Predictive Score: Genetics behind anti-cancer drug resistance
Last Updated on December 16, 2024 by Joseph Gut – thasso
December 15 2024 – Eighty-seven years after launching the National Cancer Act in the United Stated with the intention of a national combat against cancer, and despite despite significant progress, cancer treatment often falls short, with 50% to 80% of patients not responding to treatment and more than 600,000 cancer deaths annually in the US. One of the biggest problems in fighting cancer is its tendency to develop anti-cancer drug resistance under treatment.
Very new genetic research should help to overcome such problems with a 36-gene predictive score of anti-cancer drug resistance which anticipates and/or predicts cancer therapy outcomes. The aim is that clinicians could predict the success of personalised cancer treatments, ensuring that each patient receives the most effective care.
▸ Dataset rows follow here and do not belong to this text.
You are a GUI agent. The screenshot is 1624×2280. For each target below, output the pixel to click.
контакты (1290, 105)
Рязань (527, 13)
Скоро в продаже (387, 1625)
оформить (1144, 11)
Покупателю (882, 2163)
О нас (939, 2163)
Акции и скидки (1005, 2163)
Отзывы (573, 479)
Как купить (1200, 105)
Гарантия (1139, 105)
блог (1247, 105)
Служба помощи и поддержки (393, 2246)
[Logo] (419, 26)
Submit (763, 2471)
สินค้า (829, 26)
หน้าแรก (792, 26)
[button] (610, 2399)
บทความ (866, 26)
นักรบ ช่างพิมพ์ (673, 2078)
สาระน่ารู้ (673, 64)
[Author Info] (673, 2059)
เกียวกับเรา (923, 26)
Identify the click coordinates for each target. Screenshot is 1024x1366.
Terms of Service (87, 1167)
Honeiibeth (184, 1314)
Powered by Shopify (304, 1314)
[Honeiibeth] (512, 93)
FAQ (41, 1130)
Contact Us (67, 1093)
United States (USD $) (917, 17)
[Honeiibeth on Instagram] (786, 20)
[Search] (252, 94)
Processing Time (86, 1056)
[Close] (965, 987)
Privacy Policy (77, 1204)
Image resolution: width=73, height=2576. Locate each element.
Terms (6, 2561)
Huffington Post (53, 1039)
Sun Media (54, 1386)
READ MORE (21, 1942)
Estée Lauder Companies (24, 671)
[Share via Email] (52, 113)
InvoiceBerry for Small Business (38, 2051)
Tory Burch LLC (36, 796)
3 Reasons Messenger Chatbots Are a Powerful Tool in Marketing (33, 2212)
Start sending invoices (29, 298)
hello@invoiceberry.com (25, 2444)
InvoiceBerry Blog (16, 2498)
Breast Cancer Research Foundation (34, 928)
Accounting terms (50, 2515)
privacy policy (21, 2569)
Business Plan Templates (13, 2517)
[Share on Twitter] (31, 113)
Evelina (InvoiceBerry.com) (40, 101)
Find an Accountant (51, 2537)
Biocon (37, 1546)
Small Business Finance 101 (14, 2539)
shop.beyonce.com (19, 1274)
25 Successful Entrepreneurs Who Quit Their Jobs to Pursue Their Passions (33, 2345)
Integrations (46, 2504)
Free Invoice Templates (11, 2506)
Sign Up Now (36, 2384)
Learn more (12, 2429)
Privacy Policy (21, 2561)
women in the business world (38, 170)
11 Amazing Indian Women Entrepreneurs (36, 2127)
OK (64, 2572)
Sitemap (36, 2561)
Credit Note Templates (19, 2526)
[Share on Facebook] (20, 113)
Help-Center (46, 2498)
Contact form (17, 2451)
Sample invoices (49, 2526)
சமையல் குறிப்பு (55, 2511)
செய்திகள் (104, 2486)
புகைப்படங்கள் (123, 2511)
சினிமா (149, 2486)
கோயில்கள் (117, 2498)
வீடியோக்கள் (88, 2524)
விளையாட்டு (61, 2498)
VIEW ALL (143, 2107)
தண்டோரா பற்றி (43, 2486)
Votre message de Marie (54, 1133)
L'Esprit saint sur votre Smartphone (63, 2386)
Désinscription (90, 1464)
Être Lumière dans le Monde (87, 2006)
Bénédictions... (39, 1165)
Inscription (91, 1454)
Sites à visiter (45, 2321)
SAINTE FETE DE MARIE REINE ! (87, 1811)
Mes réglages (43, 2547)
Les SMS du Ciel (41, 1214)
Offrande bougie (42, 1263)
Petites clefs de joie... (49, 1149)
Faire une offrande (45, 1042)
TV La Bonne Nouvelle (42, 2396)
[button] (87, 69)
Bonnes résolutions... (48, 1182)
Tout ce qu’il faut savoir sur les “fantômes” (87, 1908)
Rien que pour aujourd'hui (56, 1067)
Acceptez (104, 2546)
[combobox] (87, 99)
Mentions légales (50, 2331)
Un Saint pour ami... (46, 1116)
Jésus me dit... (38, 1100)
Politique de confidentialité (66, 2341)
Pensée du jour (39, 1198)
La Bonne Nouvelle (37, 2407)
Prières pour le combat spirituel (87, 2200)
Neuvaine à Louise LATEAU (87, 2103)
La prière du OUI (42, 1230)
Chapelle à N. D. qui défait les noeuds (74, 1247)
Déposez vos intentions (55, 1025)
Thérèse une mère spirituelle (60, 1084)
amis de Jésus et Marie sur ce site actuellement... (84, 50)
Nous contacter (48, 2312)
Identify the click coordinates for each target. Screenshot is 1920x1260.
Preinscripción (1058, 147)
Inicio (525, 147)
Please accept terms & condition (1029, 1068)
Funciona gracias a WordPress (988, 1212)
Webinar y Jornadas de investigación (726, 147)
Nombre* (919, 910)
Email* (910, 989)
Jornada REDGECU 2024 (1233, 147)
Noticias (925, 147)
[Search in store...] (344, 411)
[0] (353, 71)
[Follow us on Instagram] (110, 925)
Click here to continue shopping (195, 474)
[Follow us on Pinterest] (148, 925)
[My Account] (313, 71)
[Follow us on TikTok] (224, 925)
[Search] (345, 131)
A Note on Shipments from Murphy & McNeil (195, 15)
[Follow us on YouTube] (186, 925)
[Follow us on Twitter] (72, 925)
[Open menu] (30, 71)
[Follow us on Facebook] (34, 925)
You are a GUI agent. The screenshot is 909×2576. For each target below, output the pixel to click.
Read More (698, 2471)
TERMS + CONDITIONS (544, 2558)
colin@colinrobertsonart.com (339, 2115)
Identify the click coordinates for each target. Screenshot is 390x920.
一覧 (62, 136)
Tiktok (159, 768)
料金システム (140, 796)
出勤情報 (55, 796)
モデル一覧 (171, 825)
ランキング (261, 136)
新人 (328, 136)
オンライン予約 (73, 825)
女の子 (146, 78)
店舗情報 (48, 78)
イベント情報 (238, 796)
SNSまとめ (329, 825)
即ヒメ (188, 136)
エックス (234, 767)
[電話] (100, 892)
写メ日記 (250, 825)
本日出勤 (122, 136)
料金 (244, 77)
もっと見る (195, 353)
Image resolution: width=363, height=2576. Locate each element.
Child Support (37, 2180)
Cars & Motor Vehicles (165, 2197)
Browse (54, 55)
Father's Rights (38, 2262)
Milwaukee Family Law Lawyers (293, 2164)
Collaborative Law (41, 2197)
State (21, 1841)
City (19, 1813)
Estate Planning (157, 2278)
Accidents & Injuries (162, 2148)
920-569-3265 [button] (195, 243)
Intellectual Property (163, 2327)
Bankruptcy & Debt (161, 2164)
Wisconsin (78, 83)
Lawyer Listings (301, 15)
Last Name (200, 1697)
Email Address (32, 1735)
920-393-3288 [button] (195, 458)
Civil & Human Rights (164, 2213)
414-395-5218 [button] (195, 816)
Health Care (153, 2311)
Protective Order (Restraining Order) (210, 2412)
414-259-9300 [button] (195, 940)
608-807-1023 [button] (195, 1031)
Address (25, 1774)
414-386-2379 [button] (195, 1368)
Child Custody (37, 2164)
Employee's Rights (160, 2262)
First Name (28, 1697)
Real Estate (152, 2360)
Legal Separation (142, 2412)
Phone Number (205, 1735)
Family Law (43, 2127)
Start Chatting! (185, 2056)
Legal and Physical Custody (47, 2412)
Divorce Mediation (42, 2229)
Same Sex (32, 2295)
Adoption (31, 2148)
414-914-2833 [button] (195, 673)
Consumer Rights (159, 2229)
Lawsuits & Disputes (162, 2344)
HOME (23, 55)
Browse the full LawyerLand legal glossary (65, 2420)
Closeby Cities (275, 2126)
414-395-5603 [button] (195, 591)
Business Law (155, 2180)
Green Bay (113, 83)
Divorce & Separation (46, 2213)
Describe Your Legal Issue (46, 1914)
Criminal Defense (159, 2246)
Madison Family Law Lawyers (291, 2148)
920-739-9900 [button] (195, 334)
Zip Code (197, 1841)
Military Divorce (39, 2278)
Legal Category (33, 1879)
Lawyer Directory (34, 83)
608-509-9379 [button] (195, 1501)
The challenge for the researchers was the diverse nature of the disease. There are hundreds of different types of cancers, characterized by the specific type of cell from which they originate. Even patients with the same cancer type require personalised treatments due to unique factors like genetic predisposition, lifestyle and immune response, i.e., the many confounding factors besides genetics. They developed a workflow to identify genes whose expression positively correlated with anti-cancer drug resistance in cancer cell lines in order to tackle the therapeutic outcomes from complete remission to resistance to treatment, which largely are unpredictable to date.
To tackle this complexity, a research team at the University of Alabama at Birmingham recently published their study which sought to genetic identify patterns within this apparent randomness. They leveraged established cancer cell databases—including the Genomics of Drug Sensitivity in Cancer (GDSC), the Cancer Therapeutics Response Portal (CTRP), and the Catalogue of Somatic Mutations in Cancers (COSMIC) in order to investigate whether gene expression levels correlate with drug response across various cancer cell lines. GDSC and CTRP
provide information on how sensitive different cell lines are to various anti-cancer drugs, whereas COSMIC catalogs their gene expression. The researches studied 777 cancer cell lines that were present in both databases and found 36 genes linked with anti-cancer drug resistance.
In fact, one of these genes, FAM129B, was found to be particularly important in drug resistance by cancer cells. This finding aligns with previous experimental studies on FAM129B, validating the efficacy of the analytical approach employed in this so-called UAB study. The research group developed a combined score, named UAB36, using the 36 genes most linked to drug resistance. They found that the polygenic score UAB36 showed superior correlation with relative resistance to various anti-cancer drugs compared to existing polygenic scores. The researchers applied UAB36 to predict the expression of genes linked with the resistance of breast cancer against tamoxifen, a drug widely used for breast cancer treatment. UAB36 consistently showed a higher efficacy compared to a single gene approach. UAB36 also outperformed established gene signatures like ENDORSE and PAM50 in its correlation with tamoxifen resistance in breast cancer cells.
The study crossed from the cell-line studies to application as a prognostic tool when the researchers used the UAB36 score to predict patient outcome in three different cohorts of actual breast cancer patients treated with tamoxifen. They found that patients with high UAB36 scores showed poorer survival independent of patient’s age and tumor stage, consistent with the expectation that this score predicts higher resistance to tamoxifen. The tumors with high UAB36 showed enrichment of gene sets associated with multiple drug resistance. This establishes UAB36 as a promising biomarker for predicting anti-cancer drug resistance and poor survival.
UAB36 has potential as a tool for personalized and theragenomic medicine, helping identify patients at higher risk of tamoxifen resistance and poor survival, suggesting that these patients will benefit from alternative treatment strategies. The study provides a map to help doctors choose the best cancer treatment and predict outcomes for each patient, though this has to be validated by a prospective clinical trial.